Elle Wu: And that will be a great tailwind for the region.
Josh Rubin: It really should be. If you think about some elements of both corporations operating or consumers operating, Brazilian interest rates at 14 percent, Mexican interest rates at 11 percent, those are real challenges, and the companies are navigating it pretty well, but when interest rates fall 300, 400 basis points, just like we see in the US, it’s a real positive for earnings growth, for corporate investment and for consumer spending.
Elle Wu: You mentioned oil earlier, what are your expectations on oil’s impact on inflation or how we should think about its impact on various economies?
Josh Rubin: It definitely a mixed bag across emerging markets. Something I have said before and probably will continue saying is emerging markets we talk about as an asset class, but it’s 25 different countries, and they all have different influences driving them. A number of the countries across emerging markets, have, are pretty neutral or even have tailwinds from rising oil prices, but some do face headwinds, so the countries of North Asia, Korea, Taiwan, China, even though they are net importers of oil, they are very productive economies with very high energy efficiency, so rising oil prices don’t squeeze them too much. India on the other hand is, is the biggest Asian country with a real oil import bill that it needs to balance across other economic initiatives. India has made the choice to import almost half of its oil from Russia which is balancing some of the impact of rising oil prices for them, so we don’t think rising oil prices, squeeze India to the degree that they have in the past when it didn’t sort of have a discounted opportunity to be buying oil, and then when we look across, sort of, Europe, Africa and Latin America, generally we see, neutral to tailwinds for rising oil prices, which should again juice corporate investment and also be broadly stimulated or at the very least neutral for consumer spending.

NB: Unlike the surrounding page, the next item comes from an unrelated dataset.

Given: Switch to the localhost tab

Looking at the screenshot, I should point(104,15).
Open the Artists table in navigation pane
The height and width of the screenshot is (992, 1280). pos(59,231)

Elle Wu: Another big theme driving emerging markets has been this question around de-globalization. I would love to get your thoughts on that.

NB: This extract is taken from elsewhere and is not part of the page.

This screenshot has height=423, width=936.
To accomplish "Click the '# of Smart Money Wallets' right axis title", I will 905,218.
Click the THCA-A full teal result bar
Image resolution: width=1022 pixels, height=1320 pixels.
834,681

Josh Rubin: I keep waiting for deglobalization to show up. I think what we really continue to see is just the changing dynamics of globalization, so if, if we really say is global trade going away, no signs whatsoever that any of that changes. Are we saying that China’s importance to the global economy changes? I actually don’t even think we’re seeing that. I think what we’re seeing is the repositioning of trade routes or the repositioning of supply chains but not the elimination of any particular player, and, certainly not, um, dramatic reshoring into developed economies. We have seen some changes like during the course of 2023, Mexico has become the United States’ largest trading partner, whereas China had been the largest trading partner for a very long time. There is a couple moving pieces in that. One is some new supply chain capabilities coming out of Mexico. Another part is the post-COVID consumption of goods in the US has come down, which just means Chinese exports to the US has also come down because there is less demand. It’s not specifically a China versus Mexico but just a less demand from, for Chinese-made goods, but the other piece is we’re seeing the Chinese companies really rebalance their production bases, so a lot of Chinese companies are building factories across southeast Asia. They are building factories in Mexico even, so it’s not that China has to lose as we rebalance global, globalization, it’s more that just companies are reconfiguring their supply chains, but it’s not just going back to the US. Foreign direct investment into almost every emerging market is rising, or at the very least, stable in 2023.